╭─ Provided data

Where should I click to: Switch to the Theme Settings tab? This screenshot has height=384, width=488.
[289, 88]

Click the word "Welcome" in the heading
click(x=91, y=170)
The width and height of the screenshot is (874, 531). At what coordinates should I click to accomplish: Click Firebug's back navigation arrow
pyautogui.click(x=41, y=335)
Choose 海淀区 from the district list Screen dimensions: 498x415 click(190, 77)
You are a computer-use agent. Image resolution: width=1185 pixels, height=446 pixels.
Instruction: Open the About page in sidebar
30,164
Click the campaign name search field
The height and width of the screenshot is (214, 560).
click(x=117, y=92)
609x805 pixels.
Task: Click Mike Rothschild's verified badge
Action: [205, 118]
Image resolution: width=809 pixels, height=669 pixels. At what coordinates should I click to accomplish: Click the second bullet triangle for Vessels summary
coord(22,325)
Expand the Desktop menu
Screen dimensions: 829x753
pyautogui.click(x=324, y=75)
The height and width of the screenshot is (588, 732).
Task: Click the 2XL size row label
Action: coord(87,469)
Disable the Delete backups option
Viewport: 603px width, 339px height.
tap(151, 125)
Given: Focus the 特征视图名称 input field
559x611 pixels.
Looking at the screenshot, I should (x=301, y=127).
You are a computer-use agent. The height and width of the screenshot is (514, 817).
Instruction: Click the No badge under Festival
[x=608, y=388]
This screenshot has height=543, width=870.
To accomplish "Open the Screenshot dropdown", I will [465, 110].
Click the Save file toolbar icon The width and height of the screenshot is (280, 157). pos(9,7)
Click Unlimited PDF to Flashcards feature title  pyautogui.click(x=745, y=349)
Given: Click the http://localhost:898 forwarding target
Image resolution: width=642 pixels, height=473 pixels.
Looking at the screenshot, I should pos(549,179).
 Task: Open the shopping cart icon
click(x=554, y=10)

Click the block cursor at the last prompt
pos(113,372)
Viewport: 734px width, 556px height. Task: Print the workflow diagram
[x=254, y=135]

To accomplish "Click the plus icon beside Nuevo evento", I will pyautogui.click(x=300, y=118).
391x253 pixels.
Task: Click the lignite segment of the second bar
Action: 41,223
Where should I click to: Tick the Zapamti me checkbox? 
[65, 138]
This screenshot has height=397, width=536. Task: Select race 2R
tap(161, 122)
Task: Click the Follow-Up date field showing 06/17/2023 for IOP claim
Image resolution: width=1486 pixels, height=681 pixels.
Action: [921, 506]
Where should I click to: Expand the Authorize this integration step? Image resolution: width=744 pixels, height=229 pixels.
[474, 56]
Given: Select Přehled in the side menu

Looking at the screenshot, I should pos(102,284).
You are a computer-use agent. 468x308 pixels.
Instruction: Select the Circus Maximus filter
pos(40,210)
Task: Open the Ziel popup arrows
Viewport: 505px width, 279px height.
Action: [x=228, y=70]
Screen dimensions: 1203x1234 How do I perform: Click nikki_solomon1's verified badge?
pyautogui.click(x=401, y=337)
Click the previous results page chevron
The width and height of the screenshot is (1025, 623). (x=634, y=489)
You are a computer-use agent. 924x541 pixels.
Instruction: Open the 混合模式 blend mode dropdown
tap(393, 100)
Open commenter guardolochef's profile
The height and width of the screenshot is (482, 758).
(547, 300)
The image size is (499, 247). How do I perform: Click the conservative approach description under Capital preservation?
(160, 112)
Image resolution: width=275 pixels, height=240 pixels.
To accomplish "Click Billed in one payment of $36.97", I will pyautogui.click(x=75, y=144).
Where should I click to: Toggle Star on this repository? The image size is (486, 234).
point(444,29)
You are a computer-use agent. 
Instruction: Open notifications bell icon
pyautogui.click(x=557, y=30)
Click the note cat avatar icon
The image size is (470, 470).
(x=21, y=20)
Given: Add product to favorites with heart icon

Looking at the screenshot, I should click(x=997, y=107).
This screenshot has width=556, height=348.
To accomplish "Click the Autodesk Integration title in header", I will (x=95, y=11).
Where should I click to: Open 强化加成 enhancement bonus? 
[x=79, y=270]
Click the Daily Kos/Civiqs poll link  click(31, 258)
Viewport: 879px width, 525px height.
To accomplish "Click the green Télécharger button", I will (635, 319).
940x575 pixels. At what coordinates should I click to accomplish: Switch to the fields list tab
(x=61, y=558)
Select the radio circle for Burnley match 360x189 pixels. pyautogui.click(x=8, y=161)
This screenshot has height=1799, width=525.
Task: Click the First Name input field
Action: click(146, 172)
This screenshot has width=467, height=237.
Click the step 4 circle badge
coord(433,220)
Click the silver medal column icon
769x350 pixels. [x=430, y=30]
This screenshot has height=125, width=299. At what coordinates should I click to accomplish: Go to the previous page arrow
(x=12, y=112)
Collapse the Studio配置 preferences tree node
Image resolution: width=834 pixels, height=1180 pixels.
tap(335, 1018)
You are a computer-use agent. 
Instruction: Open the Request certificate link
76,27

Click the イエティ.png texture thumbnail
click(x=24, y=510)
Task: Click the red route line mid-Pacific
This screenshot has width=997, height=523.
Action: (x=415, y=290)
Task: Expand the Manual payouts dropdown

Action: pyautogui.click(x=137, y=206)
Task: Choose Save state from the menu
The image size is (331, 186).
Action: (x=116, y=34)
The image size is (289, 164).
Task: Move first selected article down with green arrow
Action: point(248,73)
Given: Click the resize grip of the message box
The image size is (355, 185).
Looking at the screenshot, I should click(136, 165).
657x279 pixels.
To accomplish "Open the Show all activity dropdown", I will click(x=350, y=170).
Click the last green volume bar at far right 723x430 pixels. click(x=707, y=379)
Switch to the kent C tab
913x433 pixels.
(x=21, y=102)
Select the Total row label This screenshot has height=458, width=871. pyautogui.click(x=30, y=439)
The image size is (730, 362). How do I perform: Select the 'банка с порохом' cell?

╰─

Work instructions
Search the entries for "Choose" and show every line that has it.

Task solution
Choose 海淀区 from the district list Screen dimensions: 498x415 click(190, 77)
Task: Choose Save state from the menu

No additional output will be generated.